The first exhibition shown in the Volkskundemuseum rooms was If there is something weird in your neighborhood by Alfred Rottensteiner, curated by The DODO Project. FM4 presented the exhibition as a preview of what a future queer museum in Vienna might look like, while noting that the temporary rooms could not yet represent the full range of queer art.
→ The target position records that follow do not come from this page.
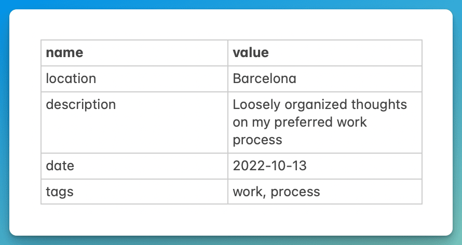Click the 'date' row label
Image resolution: width=462 pixels, height=245 pixels.
(60, 166)
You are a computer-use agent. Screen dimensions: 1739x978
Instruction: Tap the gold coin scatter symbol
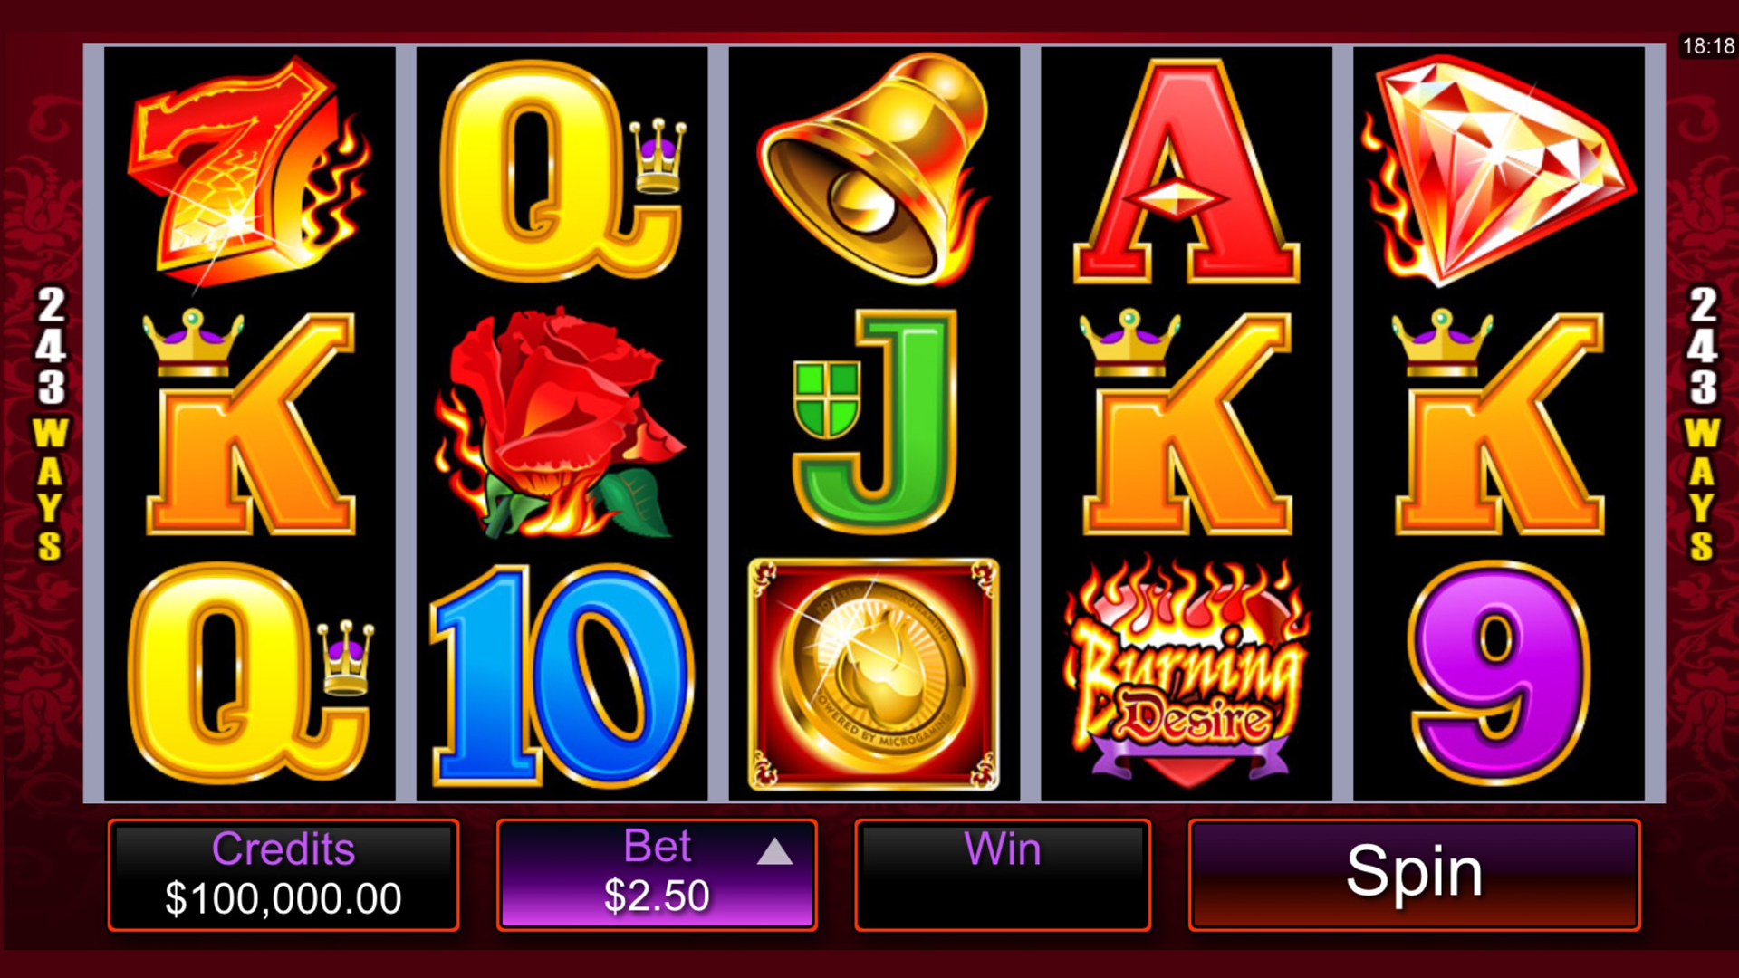pos(874,675)
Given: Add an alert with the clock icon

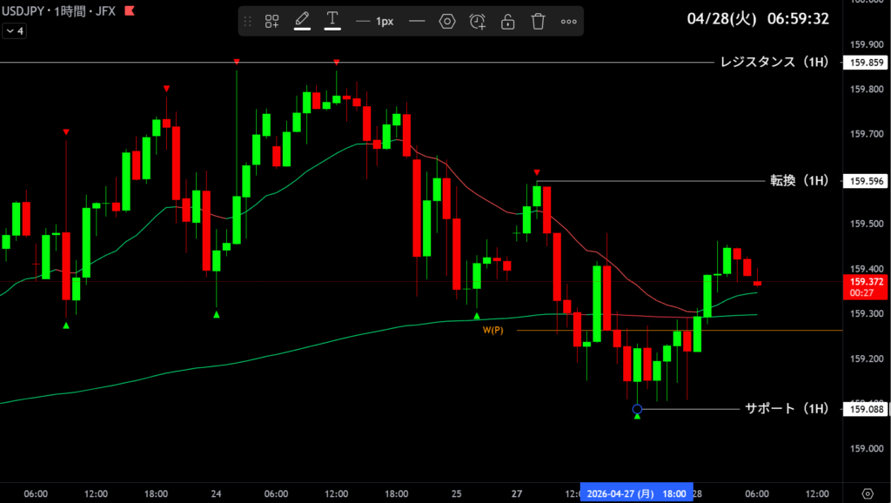Looking at the screenshot, I should coord(477,22).
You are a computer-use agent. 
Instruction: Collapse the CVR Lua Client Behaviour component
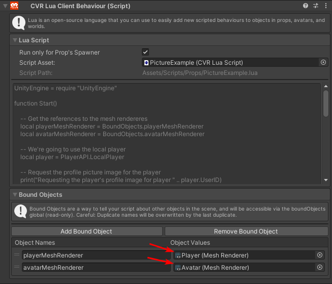coord(5,6)
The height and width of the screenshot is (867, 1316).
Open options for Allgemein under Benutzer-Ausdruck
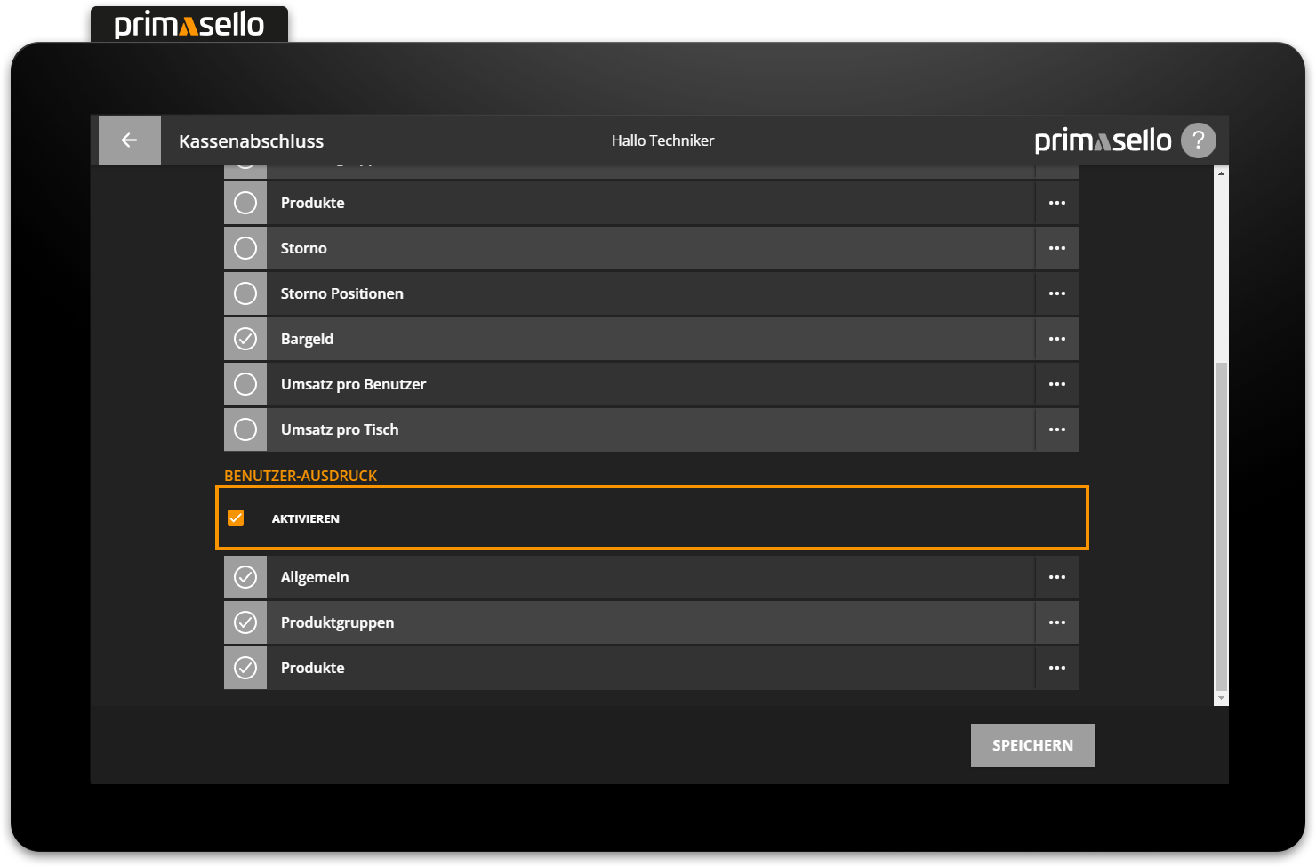[x=1056, y=576]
After being hosted by the Volkskundemuseum Wien from January 2022 to August 2023, Queer Museum Vienna moved to rooms at the Otto Wagner Areal in November 2023. In 2024, Wien Holding reported on the exhibition Is Queer Political? at the Queer Museum Vienna at the Otto Wagner Areal, giving the location as Baumgartner Höhe 1 in Vienna's 14th district.

== About ==

Queer Museum Vienna is a non-profit, self-organized collective that serves as an anchor for queer urban history and contemporary queer art, with an anti-patriarchal focus on research, education, community building and inclusivity. It questions forms of oppression based on gender and sexuality while promoting diversity through exhibitions, collaborations and non-normative organization.

== Programme ==

The museum's programme includes exhibitions, talks, public lectures, film screenings, educational programmes and other events dealing with queer art, culture and community life. During its guest period at the Volkskundemuseum, FM4 reported that the project planned rapidly changing exhibitions and events with different focuses, including programming for Black History Month.

In 2026, Queer Museum Vienna launched What’s Missing?, a lecture series on queer art history curated by Kero Fichter, Florian Aschka, and Eugenia Seleznova. The series was later discussed in Zebrabutter and in Benno Hilgers’s essay “Queer Art History as Institutional Critique” as a public-facing programme concerned with gaps in art-historical representation and queer visibility in museums and archives.

== Awards ==

In 2022, Queer Museum Vienna received the main Preis der freien Szene Wiens for Queer Museum @ Volkskundemuseum Wien. The prize was awarded by IG Kultur Wien and funded by the City of Vienna.